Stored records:
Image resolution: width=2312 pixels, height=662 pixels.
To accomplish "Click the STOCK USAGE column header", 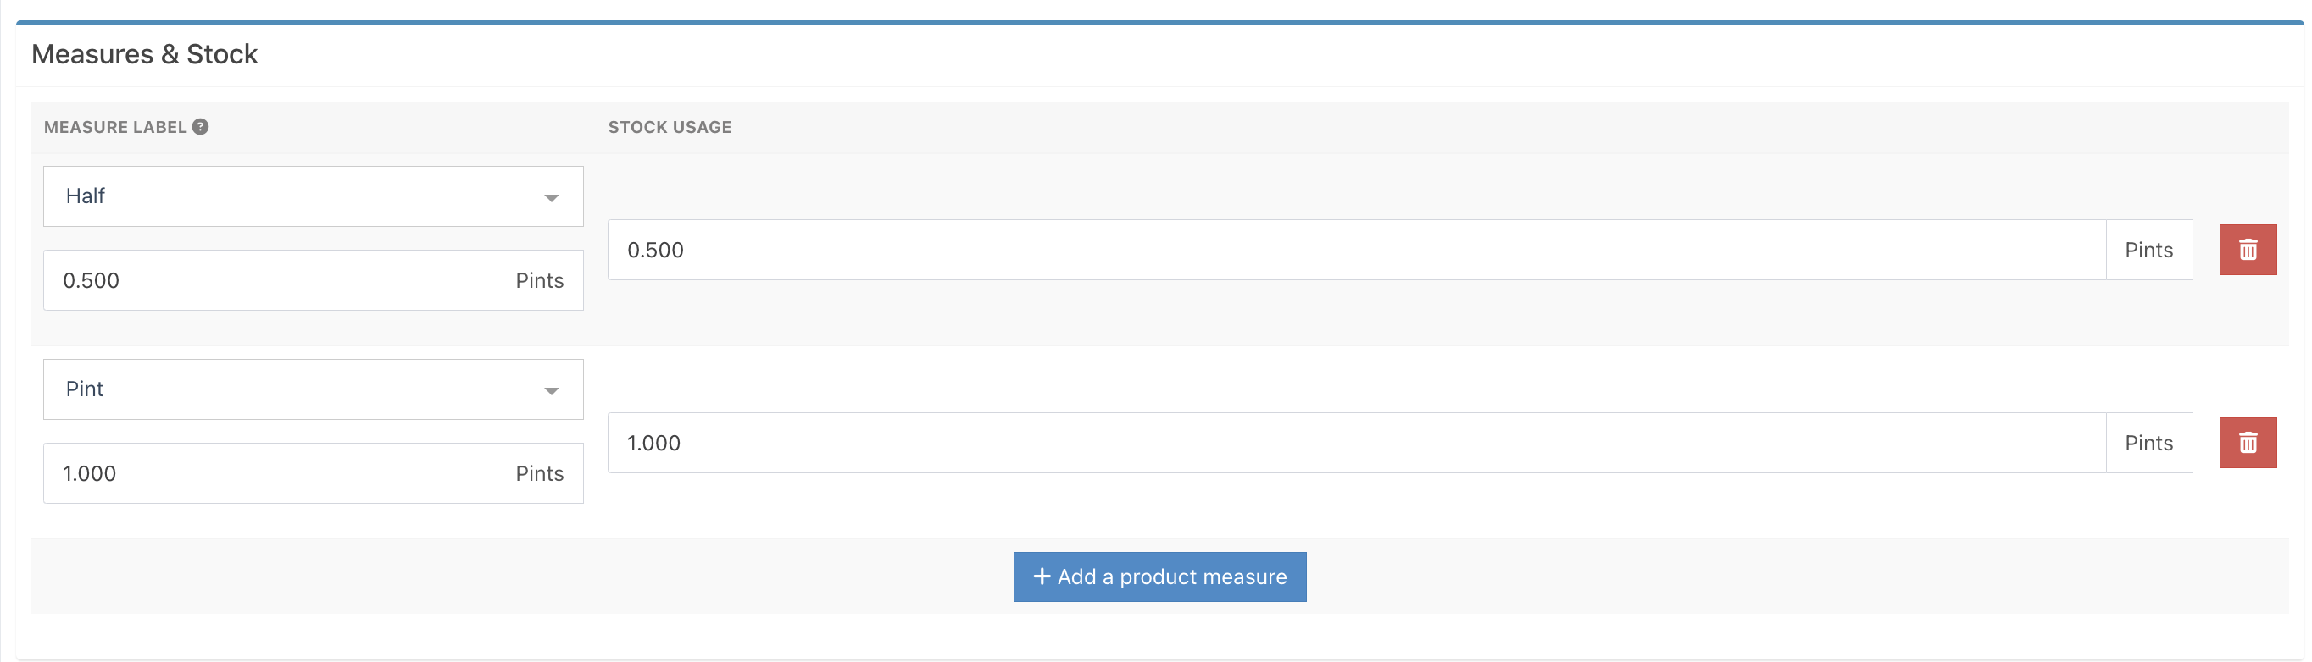I will click(x=670, y=127).
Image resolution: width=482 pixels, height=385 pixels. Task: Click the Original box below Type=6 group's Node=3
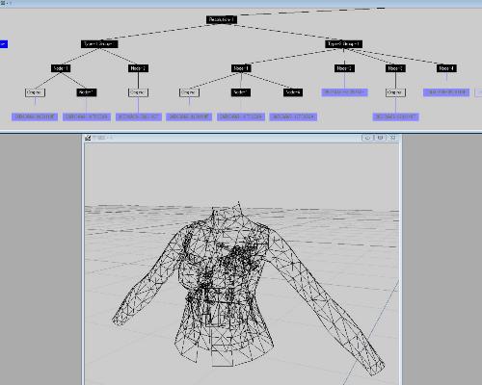395,92
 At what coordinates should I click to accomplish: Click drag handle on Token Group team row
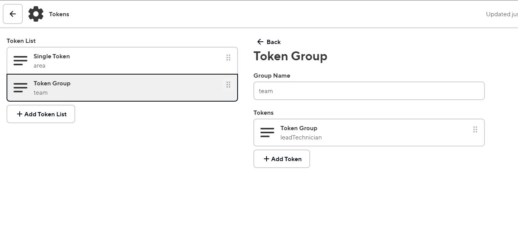click(x=228, y=85)
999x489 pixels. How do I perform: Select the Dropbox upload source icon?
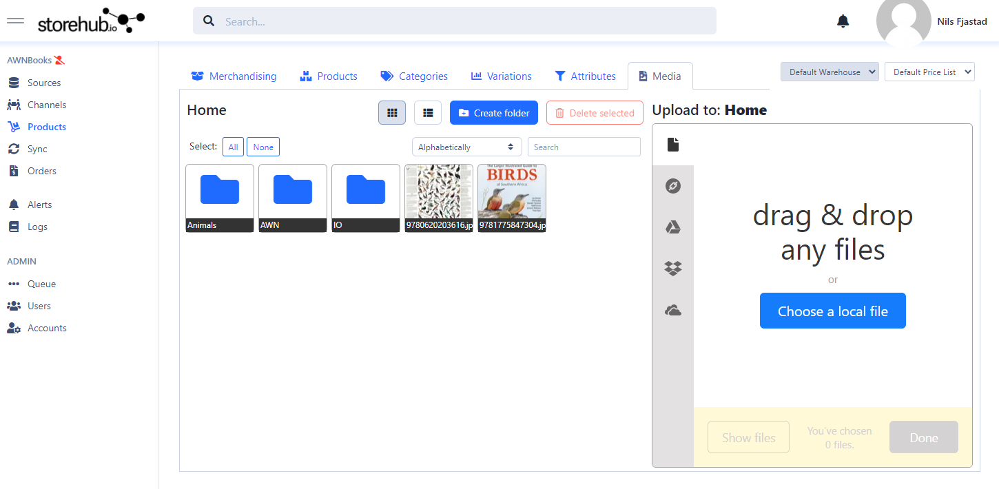673,269
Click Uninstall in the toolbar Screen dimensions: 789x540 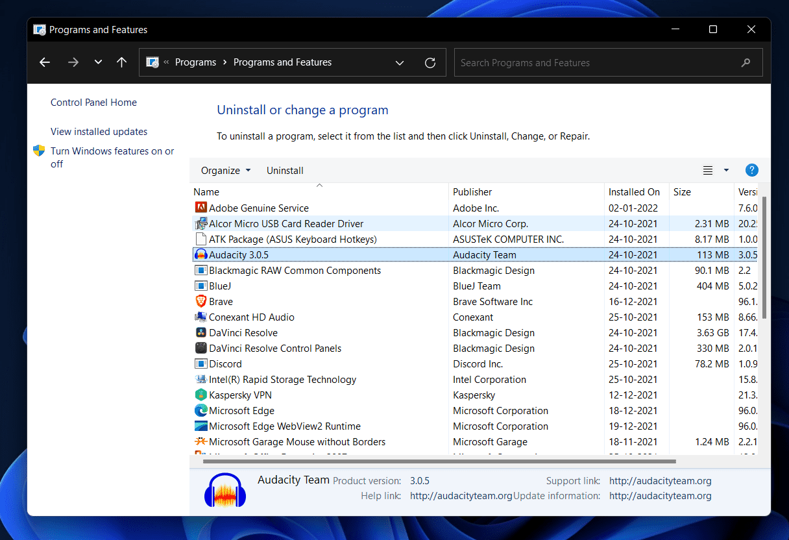click(285, 170)
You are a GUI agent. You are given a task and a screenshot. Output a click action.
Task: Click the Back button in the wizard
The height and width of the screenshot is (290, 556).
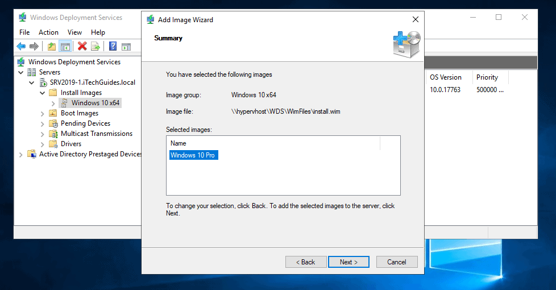point(306,262)
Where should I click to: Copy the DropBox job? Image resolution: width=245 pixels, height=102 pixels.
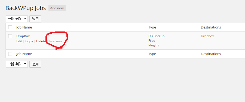coord(29,41)
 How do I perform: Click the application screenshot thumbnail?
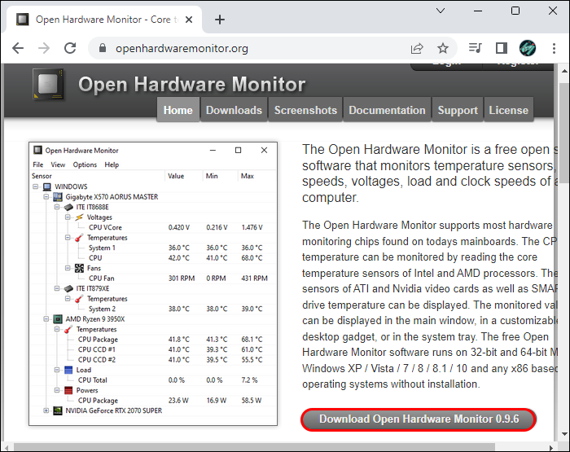tap(153, 283)
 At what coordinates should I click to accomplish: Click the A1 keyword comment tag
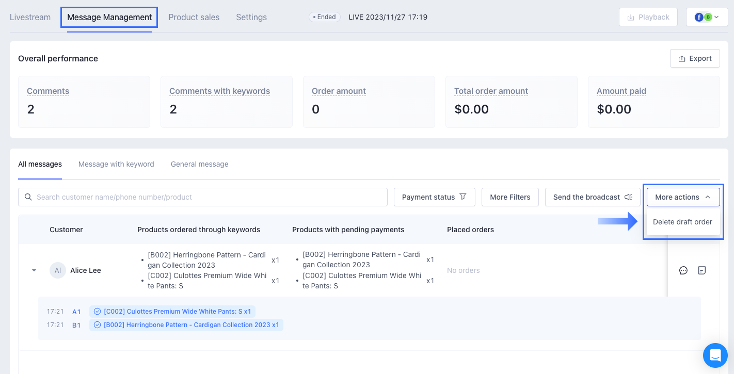pyautogui.click(x=172, y=312)
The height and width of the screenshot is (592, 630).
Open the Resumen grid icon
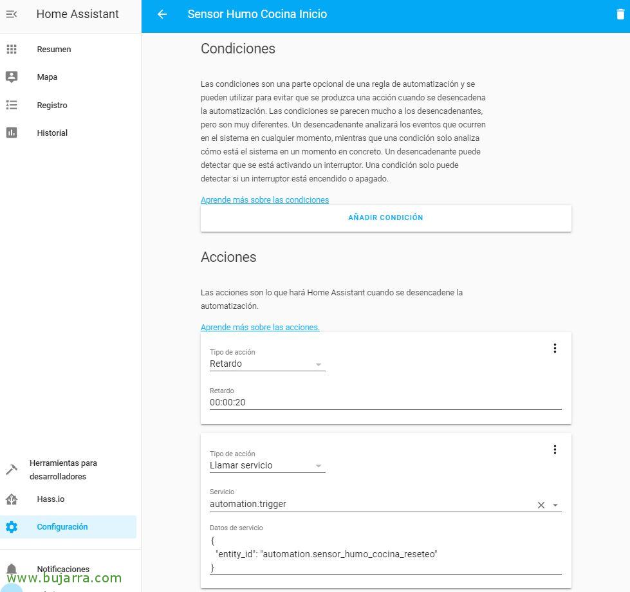click(12, 50)
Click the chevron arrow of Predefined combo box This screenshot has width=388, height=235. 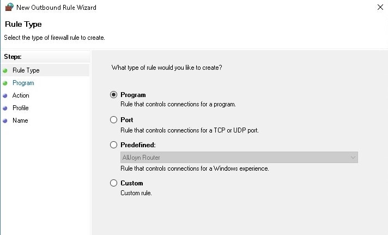pyautogui.click(x=353, y=157)
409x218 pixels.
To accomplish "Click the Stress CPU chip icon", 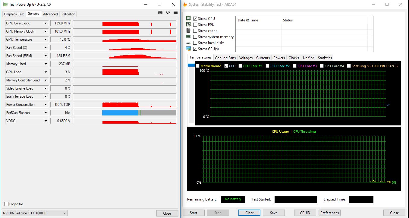I will coord(188,18).
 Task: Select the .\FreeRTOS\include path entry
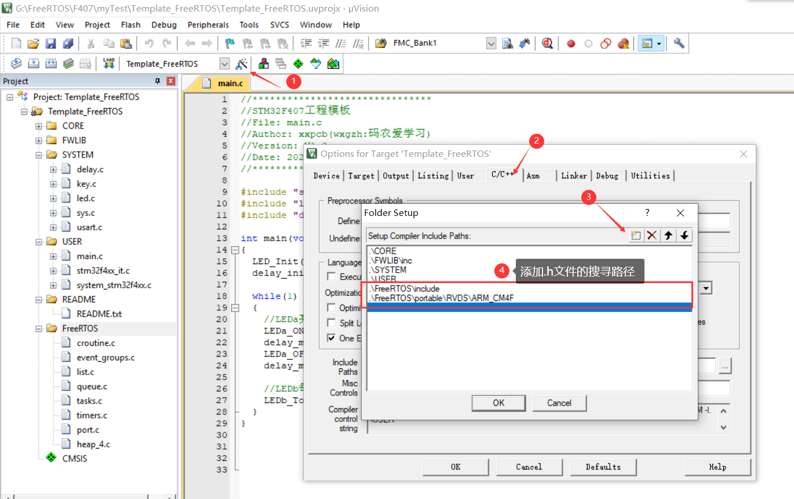pyautogui.click(x=405, y=288)
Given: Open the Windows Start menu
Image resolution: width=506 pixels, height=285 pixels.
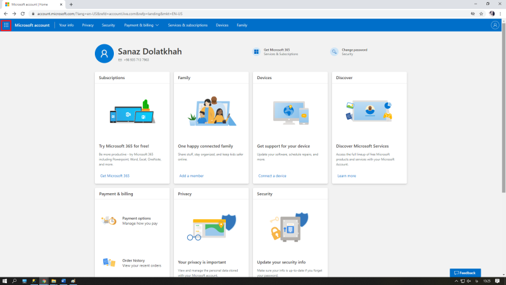Looking at the screenshot, I should click(4, 281).
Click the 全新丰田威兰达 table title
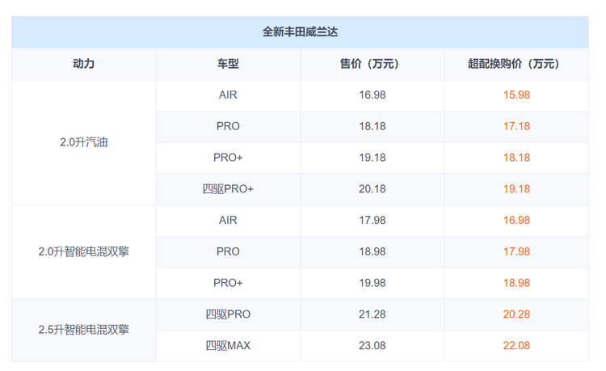606x371 pixels. coord(300,32)
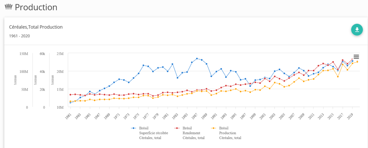The height and width of the screenshot is (148, 368).
Task: Click the blue data point for 1961
Action: pyautogui.click(x=71, y=103)
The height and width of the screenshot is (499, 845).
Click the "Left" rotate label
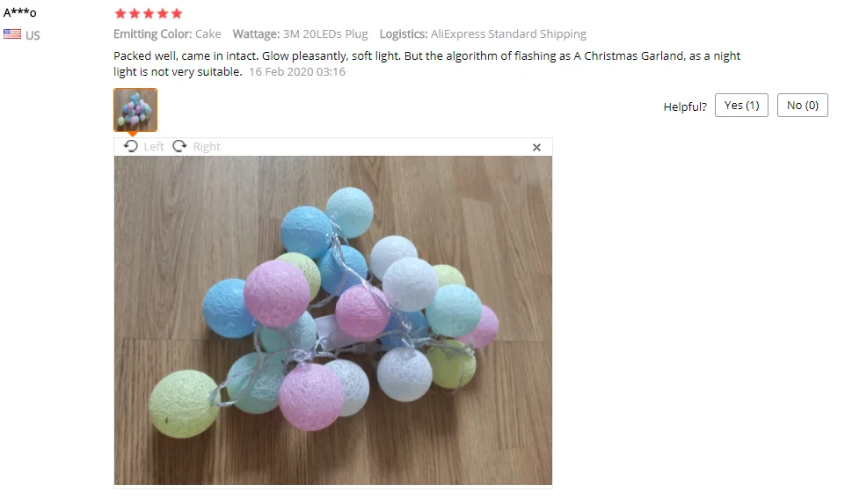(x=154, y=147)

**EXERCISE GOAL:**
All lines from the one containing "Click the 全新丰田威兰达 table title" through the final line of the records are to be retyped exactly; no other lines and no pictures are to be included.

**ANSWER FOR THE TASK:**
Click the 全新丰田威兰达 table title
606x371 pixels. coord(300,32)
The height and width of the screenshot is (148, 368).
Task: Click the blue data point for 1961
Action: pyautogui.click(x=71, y=103)
The height and width of the screenshot is (499, 845).
Click the "Left" rotate label
(x=154, y=147)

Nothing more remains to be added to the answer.